===== Recorded information =====

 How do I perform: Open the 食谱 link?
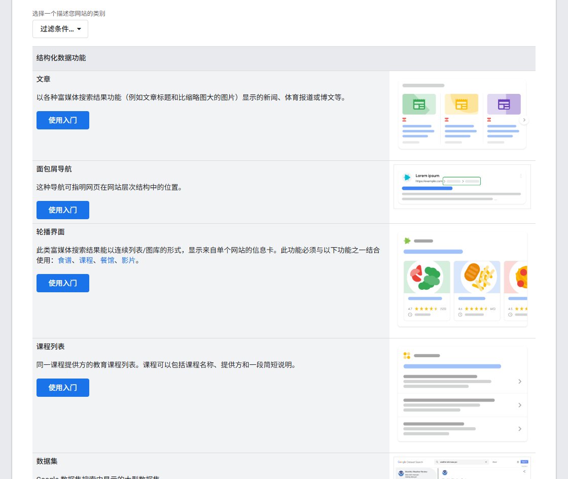click(65, 260)

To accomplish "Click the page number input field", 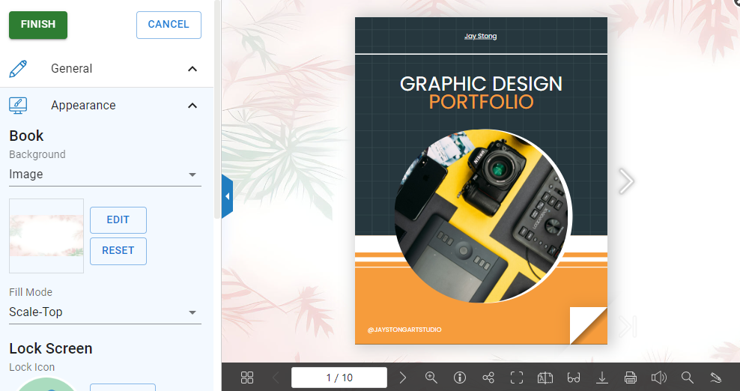I will pos(339,378).
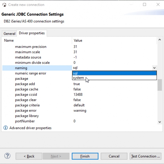Click the DBeaver icon in title bar
This screenshot has width=164, height=164.
pyautogui.click(x=4, y=5)
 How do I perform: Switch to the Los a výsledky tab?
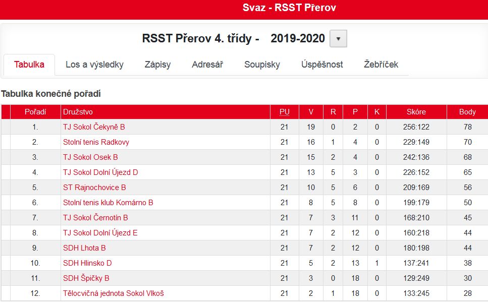pyautogui.click(x=94, y=65)
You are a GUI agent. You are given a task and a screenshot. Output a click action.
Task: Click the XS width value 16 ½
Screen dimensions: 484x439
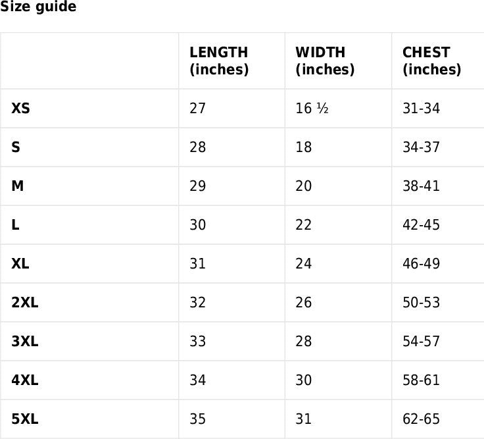(x=312, y=108)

=====

Repeat exactly the lines from the one containing "How do I perform: Switch" to the last line of the data above, both included, and write no pictures into the copy.

 How do I perform: Switch to the Los a výsledky tab?
pyautogui.click(x=94, y=65)
You are a GUI agent. You are given a task and a screenshot. Output a click action.
Task: Click the XS width value 16 ½
Screen dimensions: 484x439
(x=312, y=108)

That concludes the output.